WHAT TO WORK ON.
1 - Please condense the paragraph in the merge sort text that begins "The method works by using a set of three indices" into a short bulleted list, keeping its main facts.
2 - In the merge sort text, below what array size does mergeSort switch to selectionSort?
3 - Proceed with the merge sort text, picking up after its last sentence.

READING TEXT.
######
Example project

A merging method

Here is the code for a method that can merge two sorted arrays into a third array. The method assumes that arrays one and two have been sorted into ascending order, and that array destination has a size equal to the combined lengths of the two source arrays.

public static void merge(int[] one, int[] two, int[] destination) {

    int i = 0, j = 0, k = 0;
    // While there are still numbers left to process in both of the
    // original arrays...
    while (i < one.length && j < two.length) {
        // ...move the smaller of the two numbers at one[i], two[j]
        // over to merged[k]...
        if (one[i] <= two[j]) {
            destination[k] = one[i];
            k++;
            i++;
        } else {
            destination[k] = two[j];
            k++;
            j++;
        }
    }
    //...then move any remaining numbers over.
    while (i < one.length) {
        destination[k] = one[i];
        k++;
        i++;
    }
    while (j < two.length) {
        destination[k] = two[j];
        k++;
        j++;
    }
}

The method works by using a set of three indices, i, j, and k. Index i tracks our progress through the first source array and j tracks our progress through the second source array. Index k tracks our progress through the destination array. On each round through the main loop this method selects the smaller of the two numbers at one[i] or two[j] to move over to the destination array. After copying the number over, we increment the index k to move to the next location in the destination array, and we increment the index for the array we copied the number from.

Typically when the main loop finishes one of the two source arrays will still have numbers left in it. The two smaller loops following the main loop check to see if any numbers remain to be copied over from the two source arrays.

Merge Sort

Perhaps the most useful application of the merge method is a sorting algorithm known as merge sort. This algorithm breaks an array to be sorted into two halves, sorts the halves, and then merges them back together again to form a full sorted list.

public static void mergeSort(int[] list) {
    if (list.length < 20) {
        selectionSort(list);
    } else {
        // Copy the first half of list into a new array
        int firstLength = list.length / 2;
        int[] one = new int[firstLength];
        for (int n = 0; n < firstLength; n++) {
            one[n] = list[n];
        }
        // Copy the second half of list into another array
        int secondLength = list.length - firstLength;
        int[] two = new int[secondLength];
        for (int n = firstLength; n < list.length; n++) {
            two[n - firstLength] = list[n];
        }
        // Sort the two smaller arrays
        mergeSort(one);
        mergeSort(two);
        // Merge the sorted arrays back into the original array
        merge(one, two, list);
    }
}

mergeSort is an example of a recursive algorithm. It calls itself to help sort the two smaller arrays copied from the original. In Java it is legal for a method to call itself - the only thing you have to watch for is the possibility of an infinite regress as the method calls itself over and over again. What prevents that problem here is the fact that the two arrays created by mergeSort are smaller than the original. There is a limit to the number of times an array can be subdivided: in fact, when mergeSort produces a smaller array of size less than 20, it will switch to sorting that small array by selectionSort, since selectionSort is relatively efficient for arrays of this size. This eventual switch to selectionSort ends the process of mergeSort calling itself, and prevents an infinite regress.
######
PROVIDED MATERIAL.
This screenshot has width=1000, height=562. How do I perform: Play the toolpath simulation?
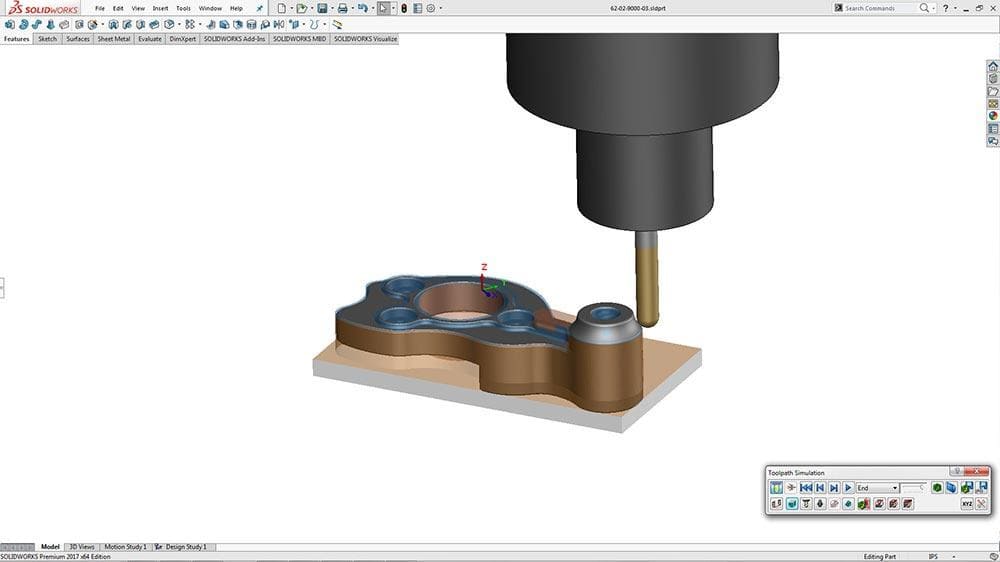(x=848, y=488)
######
THE REPLIES.
1 -
- The method uses three indices: i, j, and k.
- i tracks progress through the first source array, j through the second source array, and k through the destination array.
- On each round of the main loop, the smaller of one[i] and two[j] is moved to the destination array.
- After the copy, k is incremented, along with the index of the array the number came from.

2 - Arrays of size less than 20.

3 -
Using mergeSort to speed up other algorithms

In the lecture on Monday I showed two ways to find the most common number in a list of numbers. The second method was to sort the list and then use a simple algorithm to find the longest run of consecutive numbers in the sorted array. I used selection sort to sort the numbers in the example on Monday. This is not ideal, because selection sort has a run time that is proportional to N2 for a list of length N. Merge sort is a much more efficient sorting algorithm, with a run time proportional to N log N, so switching to merge sort and then searching for runs produces a much faster result.

An even better sorting algorithm

There are even better sorting algorithms than merge sort. One such sorting algorithm is available in the java.util.Arrays class. This method, Arrays.sort() is even faster than merge sort and also does not require a temporary array to do its work. This makes the algorithm both more time and space efficient.

Intersection by merging

The merge method shown above is useful in its own right. What makes the method even more interesting is that it can be used as the basis for other important algorithms, and can also be modified to solve a wider range of problems.

Here is an example of a program that can be solved by a modified version of the merging process. We seek to write a program that can compute the intersection of two lists of integers stored in files named "one.txt" and "two.txt". The following program reads the two lists into arrays, sorts them, and then uses a modified version of the merging algorithm to construct the intersection of the two lists.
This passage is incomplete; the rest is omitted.